Task statement.
Leave every entry as it is and write the data out in full.

Data.
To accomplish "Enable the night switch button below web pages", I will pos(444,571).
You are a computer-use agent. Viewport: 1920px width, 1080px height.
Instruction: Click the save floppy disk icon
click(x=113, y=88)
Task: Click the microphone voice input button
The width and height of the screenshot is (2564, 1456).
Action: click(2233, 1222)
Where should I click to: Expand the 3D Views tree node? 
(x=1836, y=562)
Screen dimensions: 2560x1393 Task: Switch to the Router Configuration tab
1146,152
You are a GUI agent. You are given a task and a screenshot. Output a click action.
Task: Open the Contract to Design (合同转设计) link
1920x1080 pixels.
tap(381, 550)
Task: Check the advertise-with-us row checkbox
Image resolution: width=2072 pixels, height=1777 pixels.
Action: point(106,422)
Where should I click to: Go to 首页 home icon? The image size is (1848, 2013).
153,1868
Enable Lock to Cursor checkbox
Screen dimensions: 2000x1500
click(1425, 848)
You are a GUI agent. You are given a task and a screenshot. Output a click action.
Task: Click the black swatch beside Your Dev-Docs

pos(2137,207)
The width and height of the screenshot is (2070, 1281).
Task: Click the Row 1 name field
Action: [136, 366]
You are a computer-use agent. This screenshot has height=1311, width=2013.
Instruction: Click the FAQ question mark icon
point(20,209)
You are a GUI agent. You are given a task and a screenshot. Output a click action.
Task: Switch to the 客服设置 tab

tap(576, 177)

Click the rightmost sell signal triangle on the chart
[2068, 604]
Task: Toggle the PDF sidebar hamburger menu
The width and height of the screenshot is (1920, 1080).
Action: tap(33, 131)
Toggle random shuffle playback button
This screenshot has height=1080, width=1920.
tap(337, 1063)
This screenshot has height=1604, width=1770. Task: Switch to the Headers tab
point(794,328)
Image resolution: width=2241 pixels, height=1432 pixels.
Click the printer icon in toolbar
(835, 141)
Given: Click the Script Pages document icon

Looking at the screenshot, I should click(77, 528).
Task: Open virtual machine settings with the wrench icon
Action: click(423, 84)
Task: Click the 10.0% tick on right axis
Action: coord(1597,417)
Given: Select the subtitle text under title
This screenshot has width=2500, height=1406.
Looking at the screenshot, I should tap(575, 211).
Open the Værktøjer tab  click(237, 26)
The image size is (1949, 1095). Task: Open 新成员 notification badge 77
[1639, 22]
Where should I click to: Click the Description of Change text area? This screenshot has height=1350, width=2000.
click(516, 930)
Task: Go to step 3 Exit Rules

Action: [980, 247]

Response to the exercise.
To accomplish "Enable the night switch button below web pages", I will pos(444,571).
You are a computer-use agent. Viewport: 1920px width, 1080px height.
Instruction: Click the save floppy disk icon
click(x=113, y=88)
Task: Click the microphone voice input button
The width and height of the screenshot is (2564, 1456).
Action: click(2233, 1222)
Where should I click to: Expand the 3D Views tree node? 
(x=1836, y=562)
Screen dimensions: 2560x1393 Task: Switch to the Router Configuration tab
1146,152
You are a GUI agent. You are given a task and a screenshot. Output a click action.
Task: Open the Contract to Design (合同转设计) link
1920x1080 pixels.
tap(381, 550)
Task: Check the advertise-with-us row checkbox
Image resolution: width=2072 pixels, height=1777 pixels.
Action: point(106,422)
Where should I click to: Go to 首页 home icon? The image size is (1848, 2013).
153,1868
Enable Lock to Cursor checkbox
Screen dimensions: 2000x1500
click(1425, 848)
You are a GUI agent. You are given a task and a screenshot. Output a click action.
Task: Click the black swatch beside Your Dev-Docs

pos(2137,207)
The width and height of the screenshot is (2070, 1281).
Task: Click the Row 1 name field
Action: [136, 366]
You are a computer-use agent. This screenshot has height=1311, width=2013.
Instruction: Click the FAQ question mark icon
point(20,209)
You are a GUI agent. You are given a task and a screenshot. Output a click action.
Task: Switch to the 客服设置 tab

tap(576, 177)

Click the rightmost sell signal triangle on the chart
[2068, 604]
Task: Toggle the PDF sidebar hamburger menu
The width and height of the screenshot is (1920, 1080).
Action: tap(33, 131)
Toggle random shuffle playback button
This screenshot has height=1080, width=1920.
tap(337, 1063)
This screenshot has height=1604, width=1770. Task: Switch to the Headers tab
point(794,328)
Image resolution: width=2241 pixels, height=1432 pixels.
Click the printer icon in toolbar
(835, 141)
Given: Click the Script Pages document icon

Looking at the screenshot, I should click(77, 528).
Task: Open virtual machine settings with the wrench icon
Action: click(423, 84)
Task: Click the 10.0% tick on right axis
Action: coord(1597,417)
Given: Select the subtitle text under title
This screenshot has width=2500, height=1406.
Looking at the screenshot, I should tap(575, 211).
Open the Værktøjer tab  click(237, 26)
The image size is (1949, 1095). Task: Open 新成员 notification badge 77
[1639, 22]
Where should I click to: Click the Description of Change text area? This screenshot has height=1350, width=2000.
click(516, 930)
Task: Go to step 3 Exit Rules

Action: [980, 247]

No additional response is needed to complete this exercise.